Seitenauszug
^^^^^^^^
Steinzeitwerkstatt Boniswil: Eine Reise in die Urzeit
Max Zurbuchen ist Archäologe und Prähistoriker. «Die Archäologie der Urgeschichte ist meine Berufung. Ich mache das, was ich schon als Kind machen wollte», sagt der 77-jährige Max Zurbuchen. Der Archäologe und Prähistoriker war viele Jahre im In- und Ausland als Experte bei Grabungen dabei und hat zahlreiche Museen konzipiert und eingerichtet. So unter anderem die Urgeschichtswerkstatt des 1985 eröffneten Museums Burghalde in Lenzburg.
Seit bald 50 Jahren leitet er nun schon die Steinzeitwerkstatt im Seetal. Max Zurbuchen hat diese 1972 von Reinhold Bosch übernommen. Immer am ersten Sonntag des Monats sind die Türen für die Öffentlichkeit geöffnet.
Unter der Woche empfängt der Prähistoriker zahlreiche Schulklassen aus der ganzen Schweiz. Er erzählt ihnen über das Leben in der Steinzeit, führt vor, wie die Pfahlbauer Feuer gemacht haben und zeigt ihnen die Werkzeuge, welche er allesamt selbst nachgestellt hat. Unter Zurbuchens Anleitung können die Kinder auch selbst arbeiten.
Feuersteine, Messer, Harpunen und mehr
«Die Steinzeitwerkstatt Boniswil ist europaweit die einzige ihrer Art», sagt Max Zurbuchen stolz. Rohmaterialien zur Herstellung, Nachbildungen und Original-Sammelstücke der Steinzeit finden sich hier. Vieles davon hat Max Zurbuchen selbst entdeckt oder hergestellt.
^^^^^^^^
Rohdaten

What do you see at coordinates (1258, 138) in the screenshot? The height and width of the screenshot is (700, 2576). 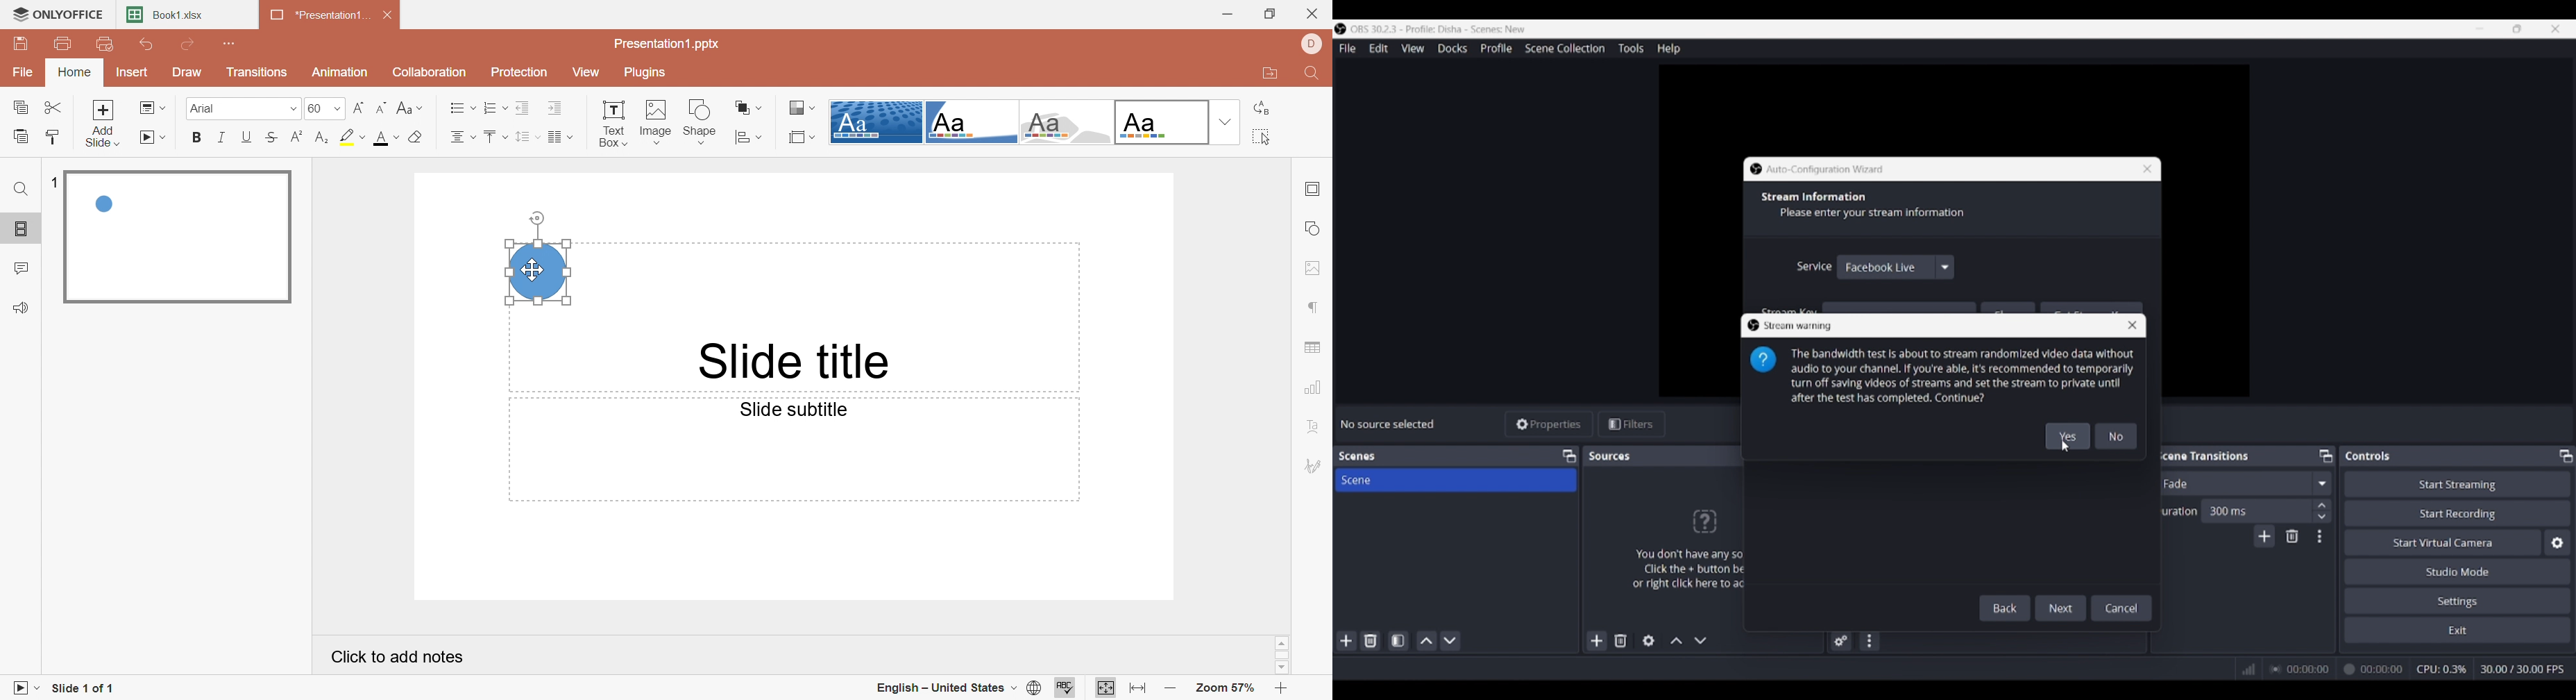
^^^^^^^^
Aufgaben
1) Von wem hat Max Zurbuchen laut dem Text über die Steinzeitwerkstatt Boniswil die Werkstatt 1972 übernommen?
2) Schreibe den Text über die Steinzeitwerkstatt Boniswil im Anschluss an seinen letzten Satz fort.
Das Material unter „Rohdaten“ ist vom Text über die Steinzeitwerkstatt getrennt.

Lösungen
1) Von Reinhold Bosch.

2)
So befindet sich Europas grösste Feuersteinplatte in der Steinzeitwerkstatt. Das 220 Kilogramm schwere Objekt hat Zurbuchen bei einer Grabung in den Niederlanden gefunden.
Vor sieben Jahren wurde die Werkstatt von Seengen nach Boniswil verlegt, dies, weil die Räume in Seengen zu klein waren. Auf zwei Etagen tauchen die Besucher in die Welt der Urgeschichte ein. Im Erdgeschoss der Steinzeitwerkstatt findet der informative, geschichtliche Teil statt, während sich im 1. Stock die Ausstellung befindet.
Pfahlbauhaus wird 2021 neu gebaut
Zur Steinzeitwerkstatt Boniswil gehört auch ein Pfahlbauhaus in Seengen. Dieses wird noch in diesem Jahr abgerissen. «Das Haus wurde 1989 errichtet und schon mehrfach renoviert. Nun sinkt es aber immer mehr ab und es kann nicht mehr gehalten werden», sagt Zurbuchen. Nach dem Rückbau soll im kommenden Jahr ein neues Pfahlbauhaus an selber Stelle errichtet werden.
Der Wandel der Zeit
Über die Jahre habe sich vieles verändert; Zurbuchen könnte ein Buch darüber schreiben. «Was Führungen von Schulklassen betrifft, liegen Welten zwischen früher und heute», sagt er. Besonders die Wahrnehmung der Kinder habe sich geändert.
«Bei der Schulreise nehmen diese die Natur kaum noch wahr. Früher wussten die Kinder noch, was aus welchem Holz hergestellt wird und sie kannten die unterschiedlichen Bäume. Heute ist das anders. Da können die Kinder aber nichts dafür. Das ist der Wandel der Zeit», sagt der 77-Jährige.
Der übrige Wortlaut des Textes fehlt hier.